__RECORDED DATA__.
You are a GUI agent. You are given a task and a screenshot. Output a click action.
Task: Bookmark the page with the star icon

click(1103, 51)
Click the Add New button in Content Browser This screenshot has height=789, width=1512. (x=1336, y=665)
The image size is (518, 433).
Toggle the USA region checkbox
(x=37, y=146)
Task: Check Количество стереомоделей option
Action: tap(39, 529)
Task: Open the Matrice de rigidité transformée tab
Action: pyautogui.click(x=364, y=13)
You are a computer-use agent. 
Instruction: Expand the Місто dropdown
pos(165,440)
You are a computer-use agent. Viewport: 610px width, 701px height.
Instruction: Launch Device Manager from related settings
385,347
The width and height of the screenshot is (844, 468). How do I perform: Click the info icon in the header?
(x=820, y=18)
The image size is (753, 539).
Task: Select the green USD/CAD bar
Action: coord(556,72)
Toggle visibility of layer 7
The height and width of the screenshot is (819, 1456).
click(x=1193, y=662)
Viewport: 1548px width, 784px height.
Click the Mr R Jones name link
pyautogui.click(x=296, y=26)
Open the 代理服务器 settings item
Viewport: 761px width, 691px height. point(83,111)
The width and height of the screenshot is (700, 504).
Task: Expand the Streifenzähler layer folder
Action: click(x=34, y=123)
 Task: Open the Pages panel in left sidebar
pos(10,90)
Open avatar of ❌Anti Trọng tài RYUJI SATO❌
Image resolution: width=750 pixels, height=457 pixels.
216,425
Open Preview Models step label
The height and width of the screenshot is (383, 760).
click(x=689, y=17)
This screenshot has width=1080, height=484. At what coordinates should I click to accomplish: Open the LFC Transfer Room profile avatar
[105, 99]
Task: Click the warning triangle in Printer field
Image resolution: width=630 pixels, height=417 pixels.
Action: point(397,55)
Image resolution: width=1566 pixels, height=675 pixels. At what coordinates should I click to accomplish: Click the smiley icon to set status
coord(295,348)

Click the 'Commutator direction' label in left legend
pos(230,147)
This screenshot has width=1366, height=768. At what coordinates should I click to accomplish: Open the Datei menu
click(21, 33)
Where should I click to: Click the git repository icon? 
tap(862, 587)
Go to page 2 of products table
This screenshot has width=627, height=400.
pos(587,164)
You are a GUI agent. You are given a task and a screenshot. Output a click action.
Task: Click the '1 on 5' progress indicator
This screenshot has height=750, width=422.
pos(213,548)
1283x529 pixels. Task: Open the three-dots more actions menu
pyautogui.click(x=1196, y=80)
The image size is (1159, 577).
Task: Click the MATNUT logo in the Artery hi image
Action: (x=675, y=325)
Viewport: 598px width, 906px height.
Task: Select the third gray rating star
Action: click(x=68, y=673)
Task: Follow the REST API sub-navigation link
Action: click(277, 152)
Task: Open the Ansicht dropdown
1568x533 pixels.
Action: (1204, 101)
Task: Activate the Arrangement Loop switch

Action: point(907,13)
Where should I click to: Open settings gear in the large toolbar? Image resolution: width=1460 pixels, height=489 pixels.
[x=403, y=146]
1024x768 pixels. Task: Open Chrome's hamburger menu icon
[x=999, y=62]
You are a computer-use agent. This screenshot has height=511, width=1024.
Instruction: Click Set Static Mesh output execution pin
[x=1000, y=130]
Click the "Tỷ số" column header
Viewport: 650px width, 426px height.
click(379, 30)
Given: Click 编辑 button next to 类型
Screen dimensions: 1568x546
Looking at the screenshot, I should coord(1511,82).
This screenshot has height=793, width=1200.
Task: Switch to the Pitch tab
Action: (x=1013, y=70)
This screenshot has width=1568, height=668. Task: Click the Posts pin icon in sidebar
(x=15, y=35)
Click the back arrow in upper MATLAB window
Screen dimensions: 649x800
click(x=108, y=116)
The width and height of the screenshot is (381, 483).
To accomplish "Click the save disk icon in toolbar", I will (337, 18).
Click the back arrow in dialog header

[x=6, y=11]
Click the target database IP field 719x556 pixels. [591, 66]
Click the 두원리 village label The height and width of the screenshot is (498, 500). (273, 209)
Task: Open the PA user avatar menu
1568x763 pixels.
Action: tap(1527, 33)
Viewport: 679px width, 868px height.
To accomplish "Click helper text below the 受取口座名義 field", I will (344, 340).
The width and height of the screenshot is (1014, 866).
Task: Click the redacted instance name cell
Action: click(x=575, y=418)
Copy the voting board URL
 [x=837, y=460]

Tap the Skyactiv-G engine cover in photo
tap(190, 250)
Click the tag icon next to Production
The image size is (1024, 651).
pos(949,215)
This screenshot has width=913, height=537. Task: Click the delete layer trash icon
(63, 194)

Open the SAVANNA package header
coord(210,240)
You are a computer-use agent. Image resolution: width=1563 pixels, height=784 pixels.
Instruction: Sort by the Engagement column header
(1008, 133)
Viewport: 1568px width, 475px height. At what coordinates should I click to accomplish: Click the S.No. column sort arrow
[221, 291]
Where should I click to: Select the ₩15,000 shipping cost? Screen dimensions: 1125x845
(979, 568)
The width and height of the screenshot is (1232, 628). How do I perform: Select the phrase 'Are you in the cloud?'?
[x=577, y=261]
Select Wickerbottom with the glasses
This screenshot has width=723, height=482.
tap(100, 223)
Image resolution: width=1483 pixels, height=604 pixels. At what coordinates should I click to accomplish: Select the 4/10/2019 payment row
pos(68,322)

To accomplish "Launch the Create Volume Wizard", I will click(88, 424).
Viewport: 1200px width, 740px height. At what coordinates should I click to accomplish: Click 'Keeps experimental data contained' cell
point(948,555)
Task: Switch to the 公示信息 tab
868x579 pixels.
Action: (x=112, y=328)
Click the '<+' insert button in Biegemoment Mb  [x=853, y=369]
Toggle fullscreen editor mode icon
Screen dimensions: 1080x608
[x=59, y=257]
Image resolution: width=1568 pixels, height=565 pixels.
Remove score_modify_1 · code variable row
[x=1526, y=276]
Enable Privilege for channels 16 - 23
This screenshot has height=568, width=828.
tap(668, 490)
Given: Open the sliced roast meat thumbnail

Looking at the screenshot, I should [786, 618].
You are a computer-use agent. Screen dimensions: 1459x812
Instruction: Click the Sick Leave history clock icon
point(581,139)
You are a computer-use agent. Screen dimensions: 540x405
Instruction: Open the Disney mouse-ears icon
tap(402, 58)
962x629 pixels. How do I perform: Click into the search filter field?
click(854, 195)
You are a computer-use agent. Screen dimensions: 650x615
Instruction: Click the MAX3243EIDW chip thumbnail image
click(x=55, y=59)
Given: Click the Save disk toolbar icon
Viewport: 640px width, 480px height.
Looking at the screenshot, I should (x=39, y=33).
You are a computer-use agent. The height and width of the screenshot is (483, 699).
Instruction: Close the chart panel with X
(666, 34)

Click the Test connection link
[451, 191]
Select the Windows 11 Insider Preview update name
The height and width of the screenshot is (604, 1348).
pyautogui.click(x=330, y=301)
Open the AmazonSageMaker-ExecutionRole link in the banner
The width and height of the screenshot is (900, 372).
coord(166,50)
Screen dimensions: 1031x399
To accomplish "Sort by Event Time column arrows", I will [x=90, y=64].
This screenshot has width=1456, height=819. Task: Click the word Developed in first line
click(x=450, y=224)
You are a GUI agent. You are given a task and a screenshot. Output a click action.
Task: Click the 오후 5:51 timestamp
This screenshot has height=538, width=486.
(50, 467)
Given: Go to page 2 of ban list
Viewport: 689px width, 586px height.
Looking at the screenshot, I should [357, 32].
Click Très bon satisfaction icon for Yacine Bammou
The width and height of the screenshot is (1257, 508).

__TASK REQUIREMENTS__. Please copy every line in the entries where "agent" appears.

__TASK RESULT__.
You are a GUI agent. You are given a task and a screenshot. Output a click action.
You are a computer-use agent. 
You are a computer-use agent. Viewport: 610px width, 701px height.
You are a GUI agent. You are given a task and a screenshot. Output a click action.
You are a computer-use agent. This screenshot has height=511, width=1024.
You are a computer-use agent. Image resolution: width=1563 pixels, height=784 pixels.
You are a computer-use agent. Screen dimensions: 1459x812
You are a computer-use agent. Screen dimensions: 540x405
You are a computer-use agent. Screen dimensions: 650x615
You are a computer-use agent. The height and width of the screenshot is (483, 699).
You are a GUI agent. You are given a task and a screenshot. Output a click action.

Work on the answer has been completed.